→ 本文抜粋:
'''

労働者が生涯にわたり充実した職業人生を送るためには、労働者が自身の将来のキャリアについて考え、主体的に能力開発に取り組み、必要に応じて内部・外部労働市場において自らの能力をより発揮できる仕事に移動していく「キャリア自律」に取り組むことが不可欠になっている。

はて? なんかモヤモヤする。

自律とは「他からの支配・制約などを受けずに、自分自身で立てた規範に従って行動すること(デジタル大辞泉)」であって、会社組織や社会情勢から大きな支配・制約を受けている、現代の仕事を考えるとき、この言葉の使い方は適切なのか?

労働市場の流動性を上げたいという、政府および経済界の思惑は分かります。「不可欠になっている」と状態を示し、”誰が”不可欠だと言っているのか、主語を曖昧にしたいのだと思いますが、かえって”上から目線”を感じてしまうのは私だけでしょうか?

私は前職で研究開発部門のキャリア教育を担当してきました。声高にキャリア自律の必要性を叫ぶと、「これまで理不尽とも言える会社都合に従ってきた。今更、自律的キャリアの時代だと?」と噛みつかれました。他律の”他”である会社側が、 社会情勢のせいにして、 ちょっと高飛車な感じで自律という言葉を使うと… そりゃあ、イラっとしますよね。「お前、時代の変化に先に気付いたのかもしれないが、そんなに偉ぶるなよ」と言われていたのだと、今なら思えます。

'''

→ 提示資料:
'''

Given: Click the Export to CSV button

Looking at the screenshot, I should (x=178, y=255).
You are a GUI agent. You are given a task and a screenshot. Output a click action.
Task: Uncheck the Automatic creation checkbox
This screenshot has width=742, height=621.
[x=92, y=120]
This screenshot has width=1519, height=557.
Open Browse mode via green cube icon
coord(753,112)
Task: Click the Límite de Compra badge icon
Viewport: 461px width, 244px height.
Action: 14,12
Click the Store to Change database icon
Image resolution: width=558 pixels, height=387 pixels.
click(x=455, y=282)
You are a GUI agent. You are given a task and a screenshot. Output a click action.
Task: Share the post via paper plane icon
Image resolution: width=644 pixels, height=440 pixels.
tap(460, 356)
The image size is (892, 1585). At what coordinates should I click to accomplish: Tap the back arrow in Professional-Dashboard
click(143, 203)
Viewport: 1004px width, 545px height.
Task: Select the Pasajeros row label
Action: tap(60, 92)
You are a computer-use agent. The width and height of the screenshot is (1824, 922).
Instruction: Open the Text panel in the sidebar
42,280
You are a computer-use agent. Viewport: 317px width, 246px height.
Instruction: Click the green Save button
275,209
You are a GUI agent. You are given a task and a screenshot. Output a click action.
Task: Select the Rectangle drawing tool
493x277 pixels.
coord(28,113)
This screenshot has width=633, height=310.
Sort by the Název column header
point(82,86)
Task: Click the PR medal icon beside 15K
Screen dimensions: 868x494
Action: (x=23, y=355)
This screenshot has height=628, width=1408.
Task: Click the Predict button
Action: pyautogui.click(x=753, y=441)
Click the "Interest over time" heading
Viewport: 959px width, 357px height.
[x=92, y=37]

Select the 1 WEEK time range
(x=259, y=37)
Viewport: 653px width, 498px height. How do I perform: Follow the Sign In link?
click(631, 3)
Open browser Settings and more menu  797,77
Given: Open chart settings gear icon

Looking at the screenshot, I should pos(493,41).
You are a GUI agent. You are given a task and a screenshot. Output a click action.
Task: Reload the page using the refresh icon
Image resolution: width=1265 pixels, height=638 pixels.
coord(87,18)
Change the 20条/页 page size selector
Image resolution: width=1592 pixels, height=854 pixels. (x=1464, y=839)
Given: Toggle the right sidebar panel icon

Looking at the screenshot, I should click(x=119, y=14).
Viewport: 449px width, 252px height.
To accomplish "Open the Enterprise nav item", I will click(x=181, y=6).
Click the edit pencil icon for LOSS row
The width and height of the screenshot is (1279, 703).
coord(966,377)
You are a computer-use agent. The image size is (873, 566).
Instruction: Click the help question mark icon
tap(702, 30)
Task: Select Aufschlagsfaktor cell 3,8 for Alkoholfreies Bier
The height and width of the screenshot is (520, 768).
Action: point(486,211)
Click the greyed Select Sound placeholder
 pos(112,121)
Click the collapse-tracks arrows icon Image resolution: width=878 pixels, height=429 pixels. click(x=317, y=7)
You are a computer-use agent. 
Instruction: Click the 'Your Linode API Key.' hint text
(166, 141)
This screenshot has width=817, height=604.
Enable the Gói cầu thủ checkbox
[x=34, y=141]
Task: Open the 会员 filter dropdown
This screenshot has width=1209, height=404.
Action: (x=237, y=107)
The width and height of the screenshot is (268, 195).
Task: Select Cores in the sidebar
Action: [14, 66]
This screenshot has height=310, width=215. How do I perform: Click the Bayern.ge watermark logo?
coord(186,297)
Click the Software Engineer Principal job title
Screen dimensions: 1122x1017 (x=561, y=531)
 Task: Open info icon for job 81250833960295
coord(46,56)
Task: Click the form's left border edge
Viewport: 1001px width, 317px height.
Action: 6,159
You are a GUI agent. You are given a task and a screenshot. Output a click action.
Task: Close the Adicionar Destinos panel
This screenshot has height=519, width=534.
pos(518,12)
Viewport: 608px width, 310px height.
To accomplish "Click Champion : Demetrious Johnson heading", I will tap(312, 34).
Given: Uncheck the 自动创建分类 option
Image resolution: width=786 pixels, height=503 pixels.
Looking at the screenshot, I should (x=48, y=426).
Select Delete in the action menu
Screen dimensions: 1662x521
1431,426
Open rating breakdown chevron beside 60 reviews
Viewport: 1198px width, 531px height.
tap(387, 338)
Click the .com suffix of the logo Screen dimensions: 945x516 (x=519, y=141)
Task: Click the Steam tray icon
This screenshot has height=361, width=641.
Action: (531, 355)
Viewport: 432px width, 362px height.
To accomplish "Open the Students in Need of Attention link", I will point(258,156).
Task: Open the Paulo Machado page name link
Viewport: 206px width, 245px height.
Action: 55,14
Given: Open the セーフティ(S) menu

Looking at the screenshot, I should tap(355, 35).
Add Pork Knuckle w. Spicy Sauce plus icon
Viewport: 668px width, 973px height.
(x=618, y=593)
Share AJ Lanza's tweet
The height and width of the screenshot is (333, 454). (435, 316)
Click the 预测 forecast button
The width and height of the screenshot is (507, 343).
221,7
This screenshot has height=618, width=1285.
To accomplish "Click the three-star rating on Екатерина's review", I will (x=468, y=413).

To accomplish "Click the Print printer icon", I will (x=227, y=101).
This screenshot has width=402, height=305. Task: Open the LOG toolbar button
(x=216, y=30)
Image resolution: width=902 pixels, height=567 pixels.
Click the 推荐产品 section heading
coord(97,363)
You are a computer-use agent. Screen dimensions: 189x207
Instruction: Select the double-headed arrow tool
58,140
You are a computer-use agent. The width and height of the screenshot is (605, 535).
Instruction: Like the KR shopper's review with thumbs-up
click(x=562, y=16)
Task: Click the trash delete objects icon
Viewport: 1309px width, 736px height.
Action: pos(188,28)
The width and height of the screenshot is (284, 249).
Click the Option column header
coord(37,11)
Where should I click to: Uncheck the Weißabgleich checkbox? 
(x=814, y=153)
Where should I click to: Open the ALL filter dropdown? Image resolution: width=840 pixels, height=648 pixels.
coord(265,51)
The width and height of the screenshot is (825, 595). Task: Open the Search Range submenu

'''

→ 課題:
a - キャリア自律についての文章で、筆者が前の職場で担当していた仕事は何ですか。
b - キャリア自律についての文章から、「労働者が生涯にわたり充実した」という言葉のところから書き始め、「しまうのは私だけでしょうか?」で終わる部分を、一字も変えずに出力してください。

→ 課題への回答:
a - 研究開発部門のキャリア教育です。

b -
労働者が生涯にわたり充実した職業人生を送るためには、労働者が自身の将来のキャリアについて考え、主体的に能力開発に取り組み、必要に応じて内部・外部労働市場において自らの能力をより発揮できる仕事に移動していく「キャリア自律」に取り組むことが不可欠になっている。

はて? なんかモヤモヤする。

自律とは「他からの支配・制約などを受けずに、自分自身で立てた規範に従って行動すること(デジタル大辞泉)」であって、会社組織や社会情勢から大きな支配・制約を受けている、現代の仕事を考えるとき、この言葉の使い方は適切なのか?

労働市場の流動性を上げたいという、政府および経済界の思惑は分かります。「不可欠になっている」と状態を示し、”誰が”不可欠だと言っているのか、主語を曖昧にしたいのだと思いますが、かえって”上から目線”を感じてしまうのは私だけでしょうか?